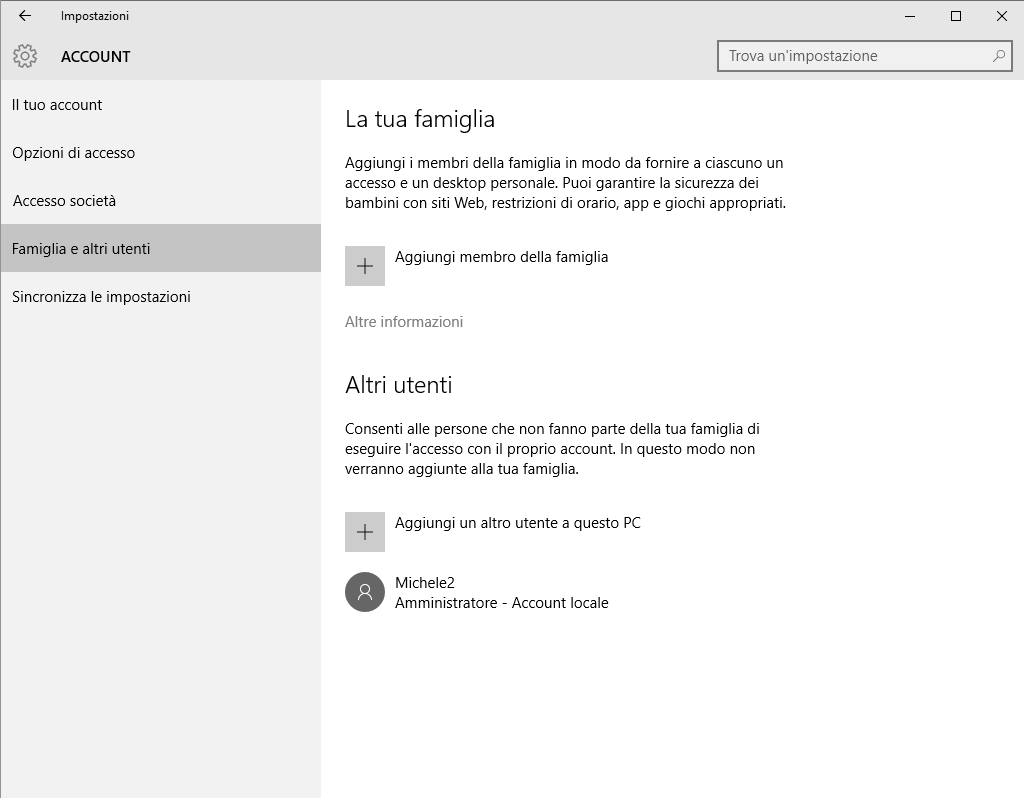Click the Michele2 user avatar icon
The image size is (1024, 798).
(x=364, y=592)
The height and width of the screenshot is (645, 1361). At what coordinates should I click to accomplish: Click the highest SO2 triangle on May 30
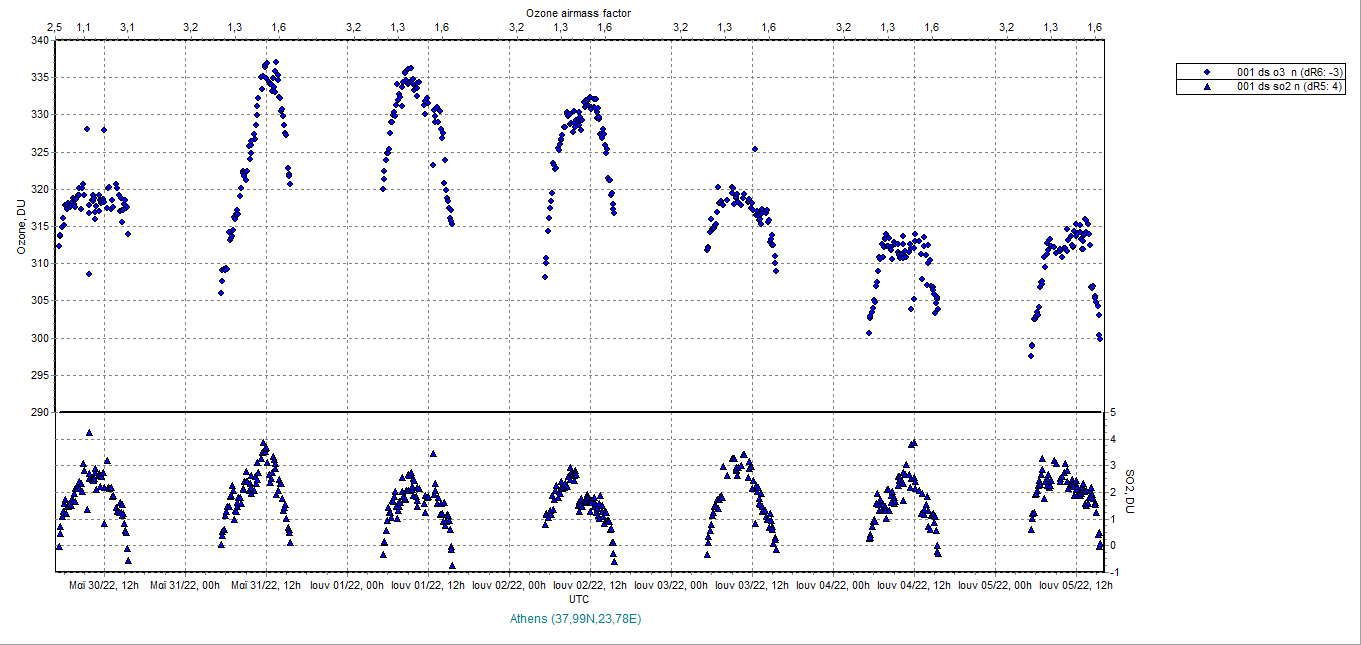click(89, 433)
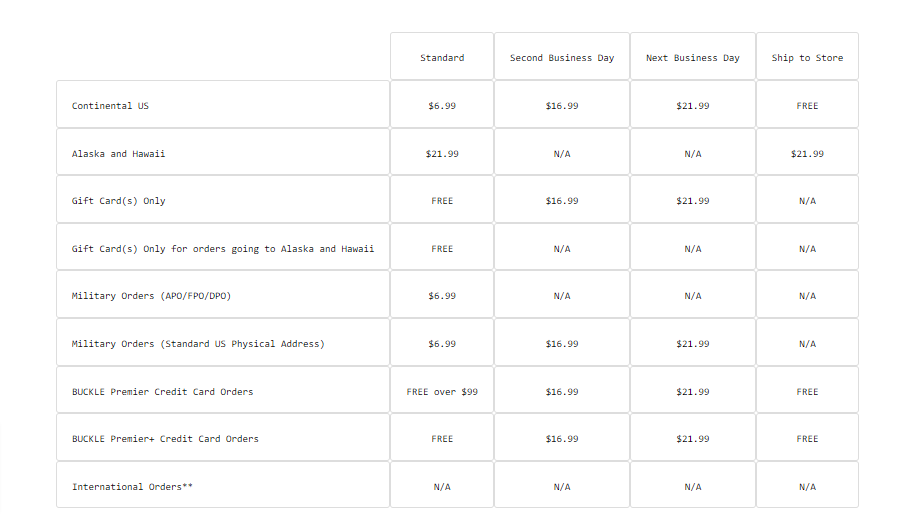This screenshot has height=531, width=911.
Task: Select Alaska and Hawaii Ship to Store $21.99
Action: [807, 153]
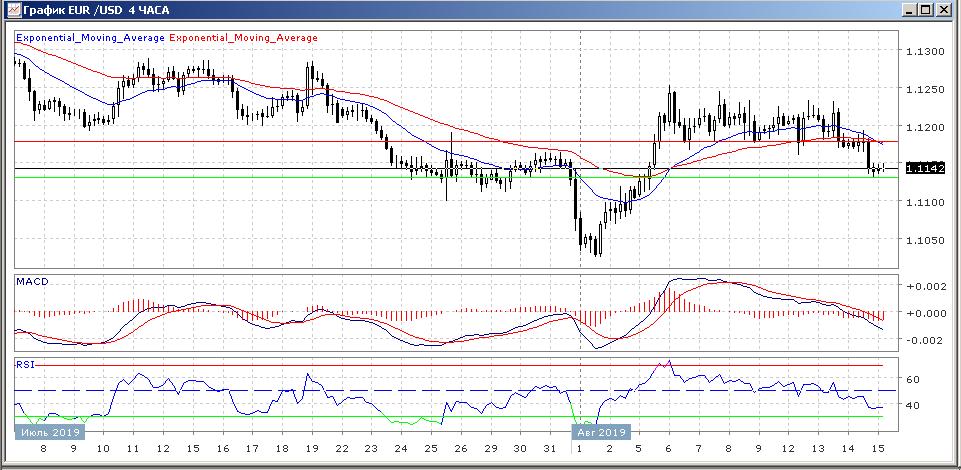Click the RSI indicator panel label

25,364
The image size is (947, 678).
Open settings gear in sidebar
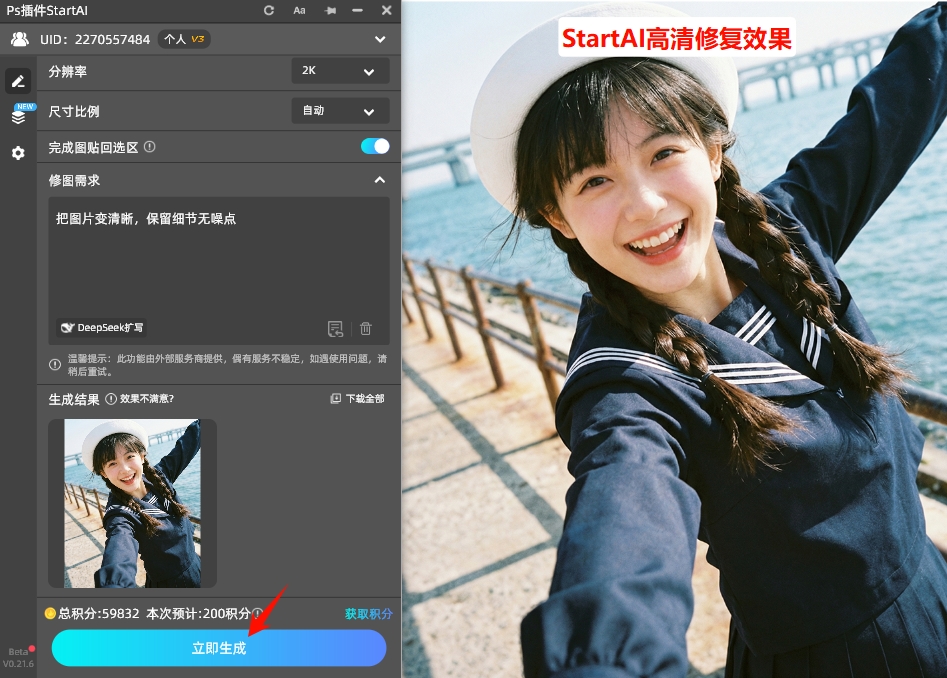coord(18,153)
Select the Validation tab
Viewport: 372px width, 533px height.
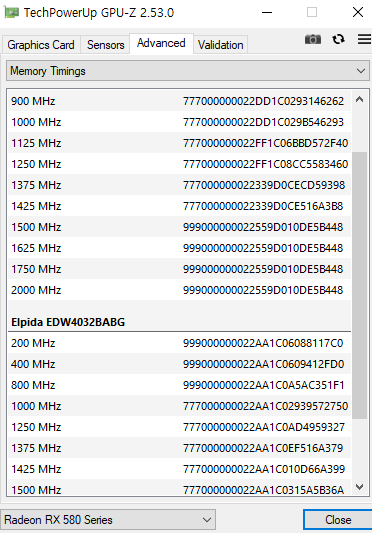click(x=221, y=45)
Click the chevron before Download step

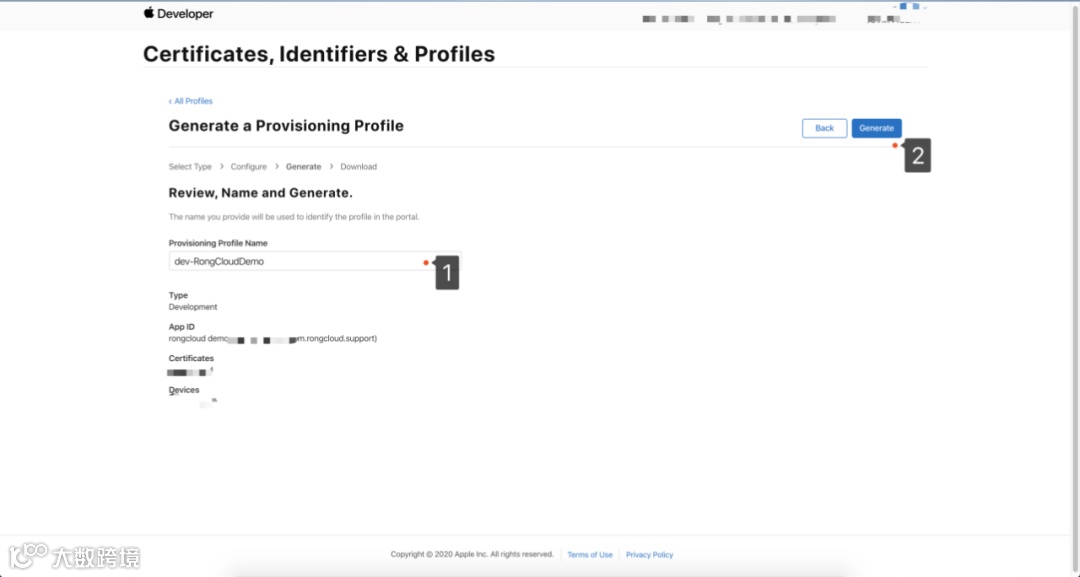[331, 167]
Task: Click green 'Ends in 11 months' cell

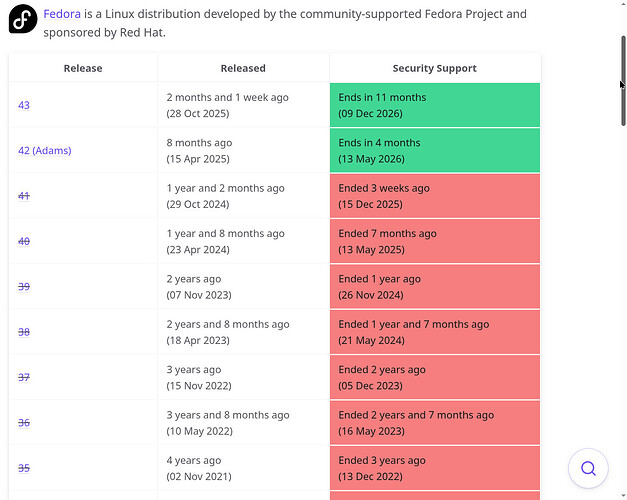Action: (434, 105)
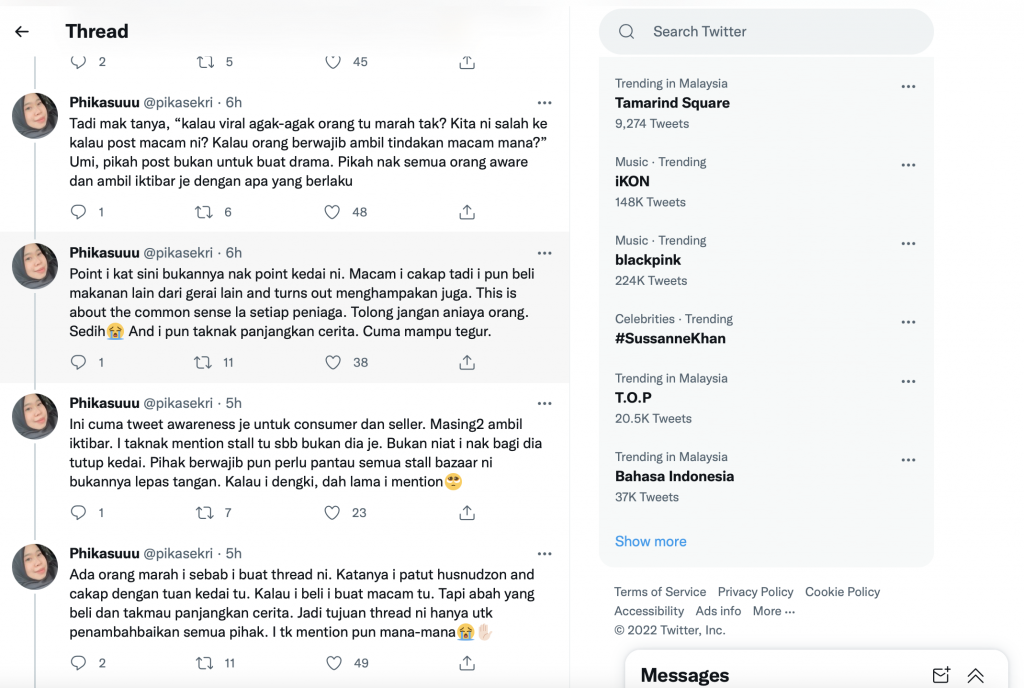This screenshot has height=688, width=1024.
Task: Open the More footer menu
Action: click(x=774, y=611)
_ _ _ _ _
◆ **WHAT THE EXERCISE ASKS**
The line containing "Viewport: 372px width, 533px height." and every line after it, through the end of the data, are to be output exactly. Omit the pictures.

◆ **EXERCISE RESPONSE**
Viewport: 372px width, 533px height.
click(x=221, y=45)
Click the chevron before Download step

[331, 167]
Task: Click green 'Ends in 11 months' cell

Action: (434, 105)
This screenshot has height=688, width=1024.
Task: Open the More footer menu
Action: click(x=774, y=611)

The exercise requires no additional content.